Gore’s Next Move Is Riverboat Journey Through Heartland
On his first big trip as his own man, Vice President Al Gore is scheduled to end up in a town that can’t help but remind folks about the predecessor whom he’s trying desperately to push offstage.
Clinton, Iowa.
“Yeah,” said a slightly sheepish Gore spokesman, Douglas Hattaway. “Voters there want to talk about the issues too.”
Well, it is on the Mississippi River--right on the path between La Crosse, Wis., to Hannibal, Mo.--where Gore and his entourage will float today through Monday.
Huck Finn might have seen the river as a glimmering avenue for adventure. These days, it’s a venue for votes.
So Gore will meander downstream past Wisconsin, Iowa, Illinois and Missouri. In an election year in which many states are already spoken for, they loom as undecided and conquerable. Together, they represent 51 electoral votes out of the 270 needed to win the presidency.
Not coincidentally, his Republican rival, George W. Bush, will follow Bush into Wisconsin and Iowa on Monday and Tuesday, three days after the vice president’s visit. Later in the week, Bush will visit the two other battleground states, Illinois and Missouri, before heading to Louisiana and Florida.
Ever since Bill Clinton wowed thousands of heartland voters on his triumphant Midwest bus trip in 1992, routine tarmac stops have lost their cachet as a post-convention mode of attention-getting. So it is that Gore and a gaggle of hangers-on will find themselves rolling along aboard the Mark Twain Riverboat, a 120-foot, 400-passenger vessel that has been plying the river for more than 20 years.

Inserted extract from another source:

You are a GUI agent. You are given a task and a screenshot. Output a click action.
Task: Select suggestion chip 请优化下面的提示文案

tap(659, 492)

Gore officials see the trip as the extension of their pre-convention, get-to-know-Gore tour of powerful states, as well as of the two days of feting he got during the Los Angeles convention.

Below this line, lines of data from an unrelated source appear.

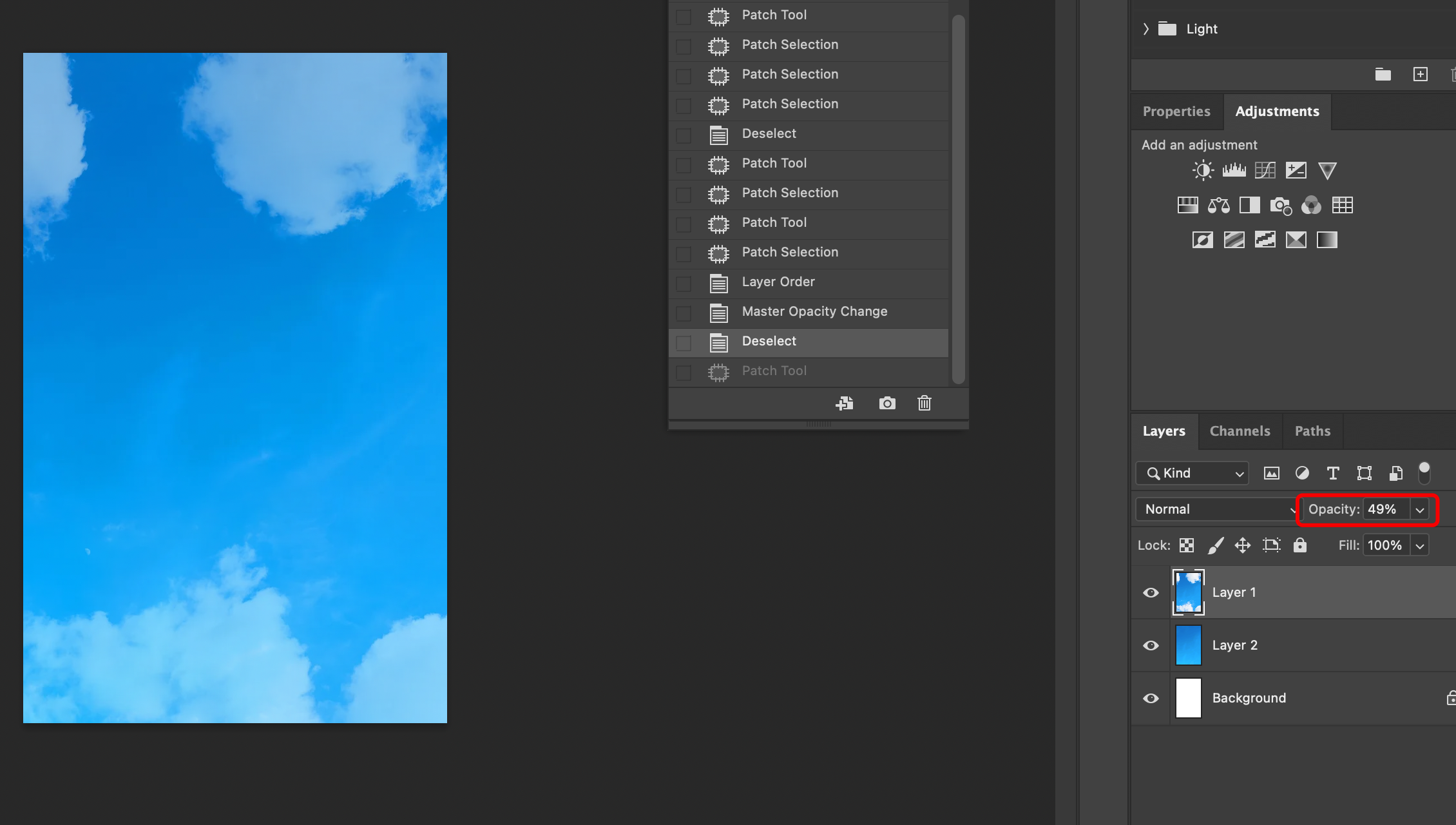Select Master Opacity Change history state

(x=814, y=312)
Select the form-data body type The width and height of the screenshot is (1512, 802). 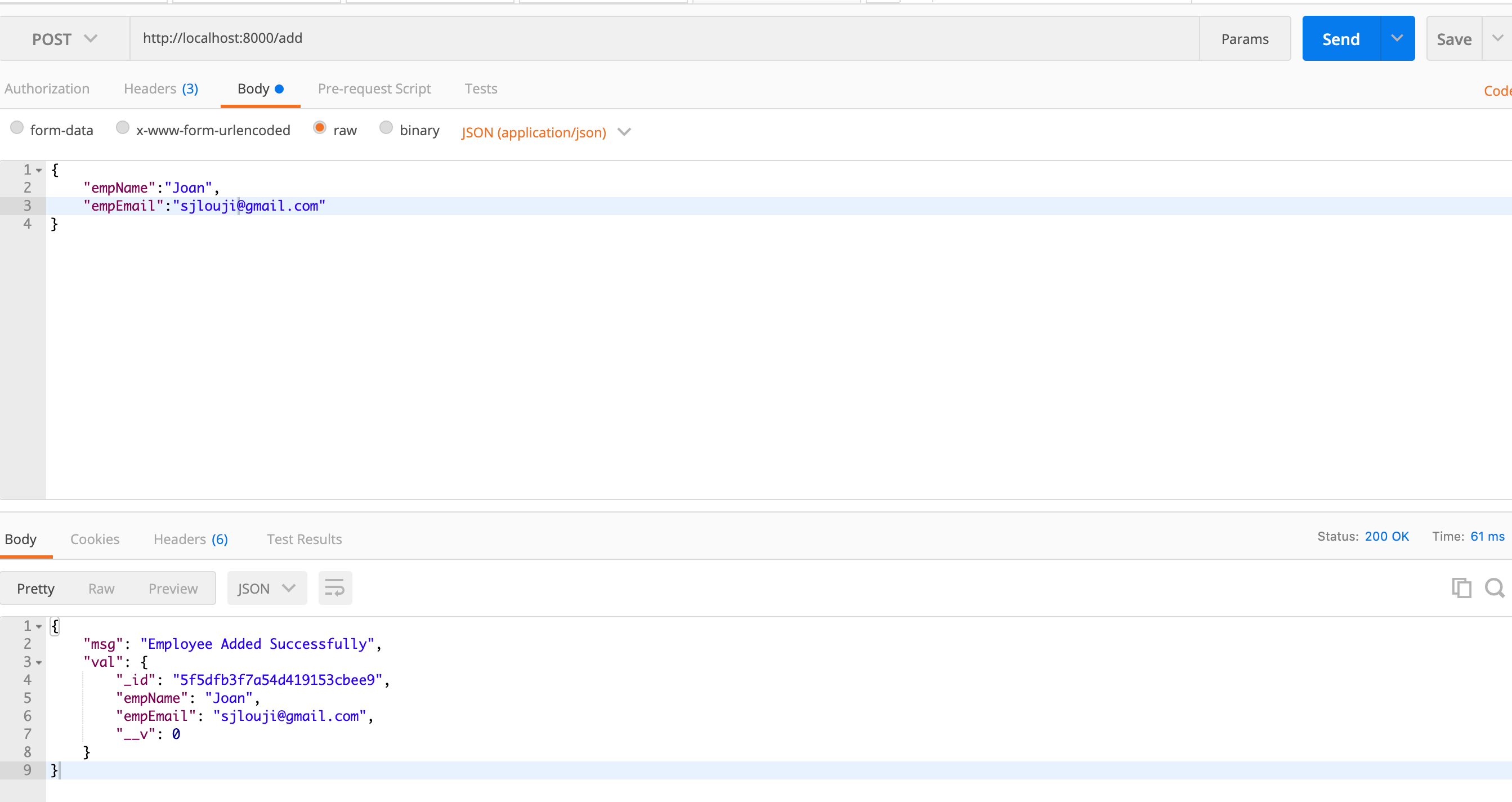click(x=17, y=127)
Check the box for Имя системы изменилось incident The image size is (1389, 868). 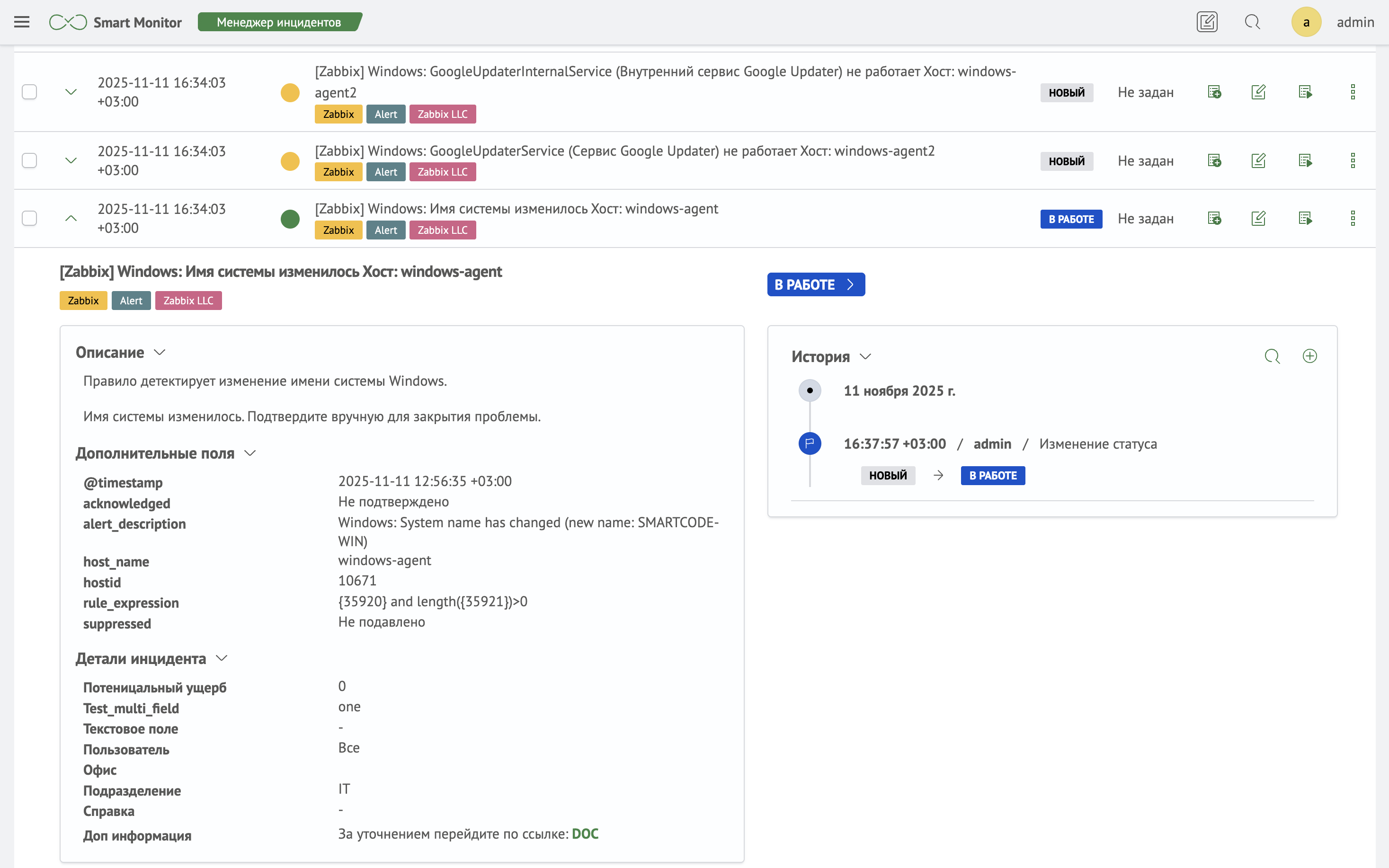(29, 219)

“He wants to take the campaign straight to the heartland and to the people there, and keep the focus on the issues that matter in their lives,” Hattaway said.

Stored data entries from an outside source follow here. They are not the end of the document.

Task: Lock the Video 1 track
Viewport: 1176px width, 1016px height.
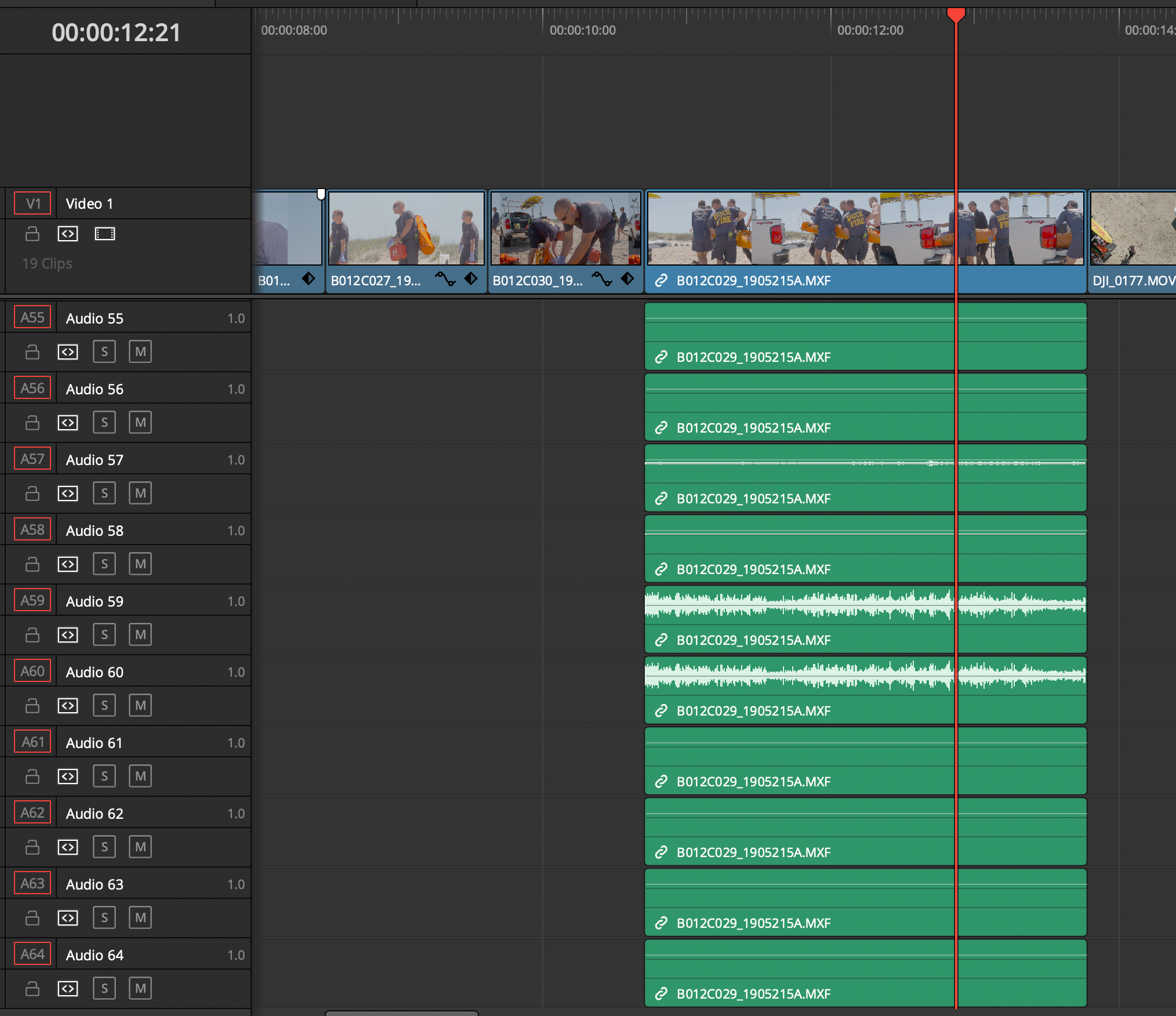Action: pos(32,234)
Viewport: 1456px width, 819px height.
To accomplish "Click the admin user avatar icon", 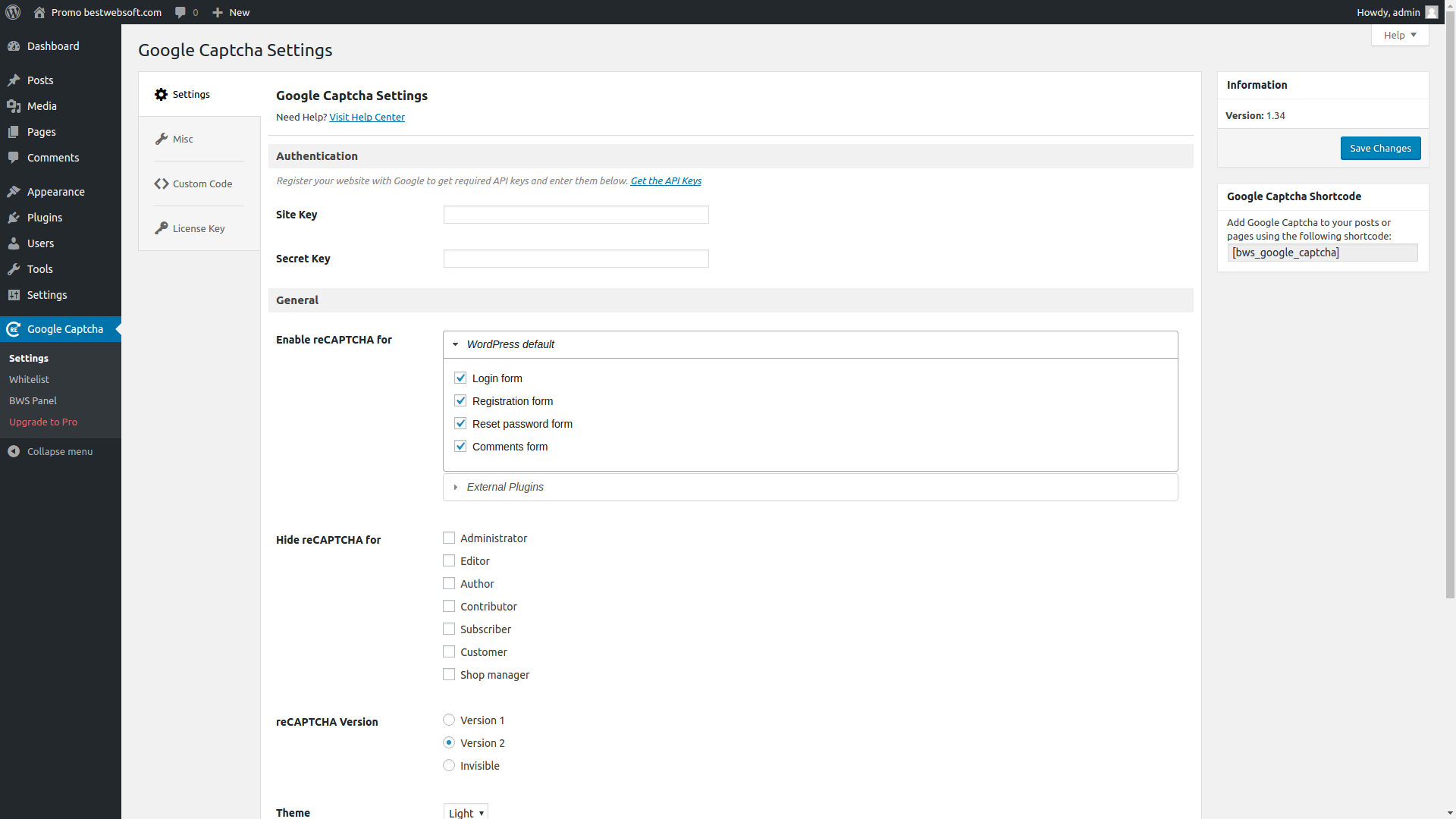I will pos(1431,12).
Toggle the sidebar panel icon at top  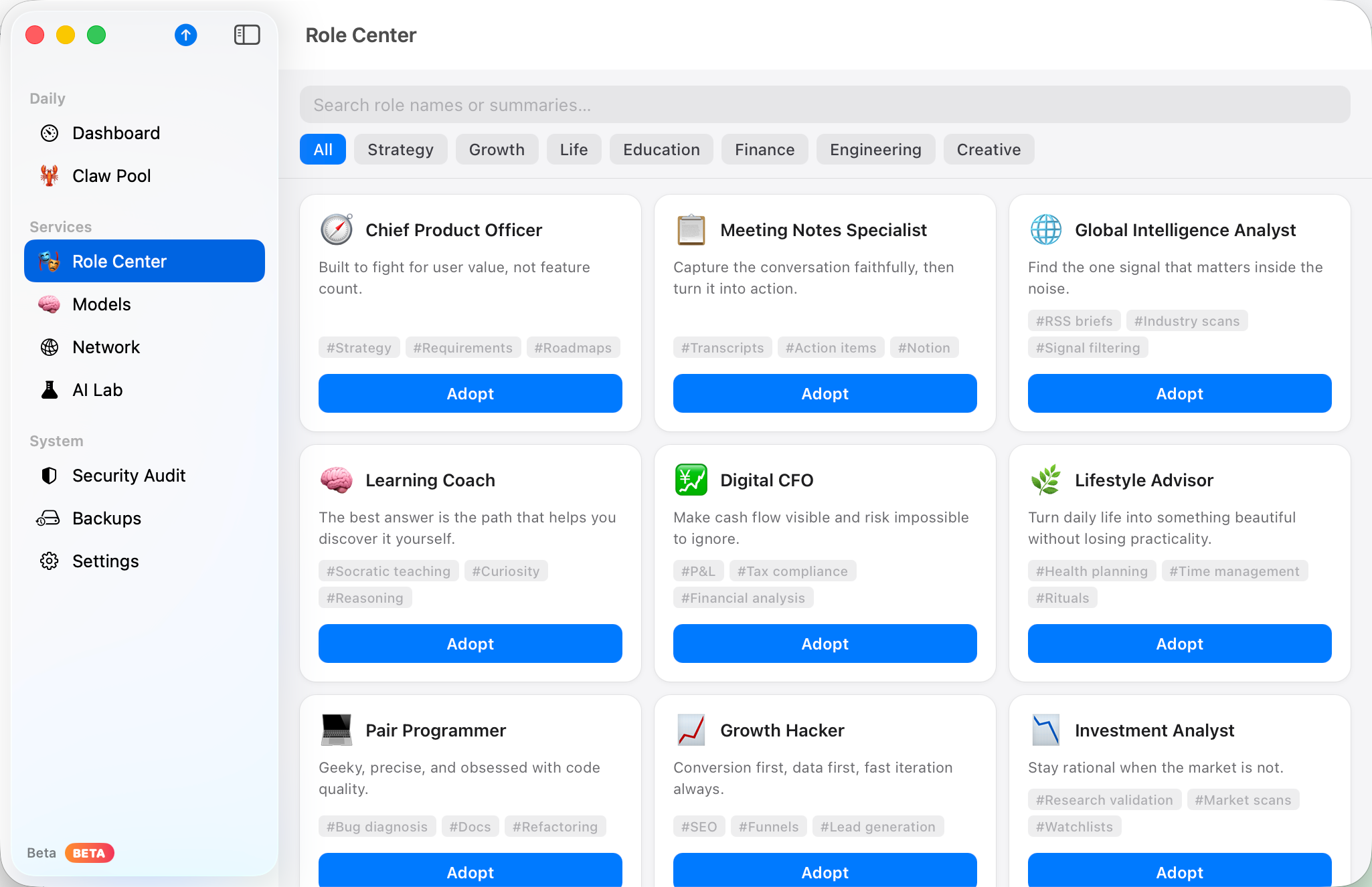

It was not that long ago--say, 1976--that the post-convention period was used to merge the ticket’s staffs and let the presidential and vice presidential nominees get their idiosyncrasies down.
But in this era of never-ending news cycles, the post-convention trip has taken on the kind of political importance once reserved for the Labor Day kickoff. That has particularly been the case since Clinton turned his meandering, 1,004-mile tour of the nation’s midsection into the kind of glowing publicity for which candidates would kill.
Bush tried his own attention-getting endeavor after his convention, hopping aboard the rails for a three-day, four-state tour of roughly the same area Gore will ply. In Bush’s case, his 16-car train took him through Pennsylvania, Ohio, Michigan and Illinois. All four states voted for the Democratic ticket in 1996 but are up for grabs this year.
The dueling candidates will focus on two issues that are fighting for preeminence this year, with Gore accenting health care and Bush education.
“Gov. Bush will continue talking about specific ideas and policy positions, starting with his No. 1 priority, education,” said Bush spokesman Scott McClellan. “This is a positive campaign of ideas.”
Gore, in his trip, will invite people onto the riverboat for, in effect, floating “town halls” on issues like health insurance, a patients’ bill of rights and Medicare.
As for Clinton--the town--it has no connection to the current inhabitant of the White House. It was named after a former state governor, DeWitt Clinton of New York, who served almost two centuries ago.